ConservativeHome in Israel: Day 2
Yesterday Tim Montgomerie introduced his reasons for being in Israel. His first full daily report is pasted below.
I have been a 'Friend of Israel' for as long as I can remember. Although many Christians, particularly in America, support Israel for religious reasons my support has always been much more political. I've always viewed Israel as an oasis of democracy in a desert of totalitarianism. Unlike other parts of the region it allows significant religious and personal freedom. Jerusalem will soon be host to a gay pride event - Love Without Borders - and the anti-Israel lobby has been called for the event to be boycotted. Gay rights campaigner Peter Tatchell makes a, perhaps, surprising defence of Israel:
“For all its faults, the Israeli state does not jail and torture [lesbian, gay, bisexual and transgender people] because of their sexuality. The Palestinian state does. We find it shocking that much of the left is silent about this violent victimisation of Palestinian queers.”
One of Israel's "faults", according to its many international critics, is the 'security fence' that it has erected along this narrow country - dividing many Israeli settlements from Palestinian settlements. The fence (only 3% of it is an opaque wall) has often caused economic difficulties for the Palestinians that lie behind it but it has dramatically reduced the number of suicide bomb attacks on Israel which had been escalating in number before Ariel Sharon chose to construct it. Our CFI delegation visited a command post for the security fence yesterday. The young lieutenant in charge of the centre - responsible for very advanced CCTV monitoring of the fence - was only 20. He and the other young Israeli men and women spend two to three years of compulsory military service in posts like this one - defending their country. Many meet their life partners during this time. At the post we saw how every 'impact' on the fence triggers a response. An alarm to the tune of 'Another One Bites The Dust' sounds and Israeli Defence Forces (IDF) are scrambled to intercept whoever is trying to breach the fence. The vast majority of triggers are false alarms. Most are attempts to waste IDF time. Just occasionally, however, something deadly is picked up and we were shown one video recording of a suicide bomber attempting to enter Israel. The monitoring technology had identified a suicide belt beneath a suspicious-looking middle aged man's trousers. We watched Israeli soldiers shout commands to this man to undress and slowly but surely the belt and its deadly weaponry was revealed. The anti-terrorist fence has stopped many such attacks reaching Israel but not without further undermining Israel's international reputation.
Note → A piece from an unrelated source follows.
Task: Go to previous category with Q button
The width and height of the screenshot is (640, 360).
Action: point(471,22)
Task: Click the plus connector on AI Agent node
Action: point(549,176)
One major initiative of Israel - to bolster that reputation - is the education that it provides to farmers from all over the world in specialist agricultural technologies. This very hot, dry land has developed, for example, very advanced irrigation systems that carefully ensure only the most targeted use of water on crops. Yesterday at a college attached to a kibbutz I chatted to students from China, the former Soviet Union, Africa and Belgium who had come to learn about Israeli technologies and apply them in their own nations. Thinking of the water shortages in Britain I wonder if our own farmers could learn a few water-saving trips from their Israeli counterparts. On the right MPs David Amess and Nadine Dorries are inspecting a very cheap battery-powered system that monitors moisture levels in the soil. Ideal for Africa because of its cheapness the system sends the equivalent of a text message to the irrigation management system whenever the soil becomes too dry or too moist. When water is as scarce as it is in much of the world there is no room for overwatering. I was again reminded that technology will lead the way in the solution of many of the world's environmental problems.
Today we visit the Holocaust Museum, the Knesset and representatives of the Palestinians.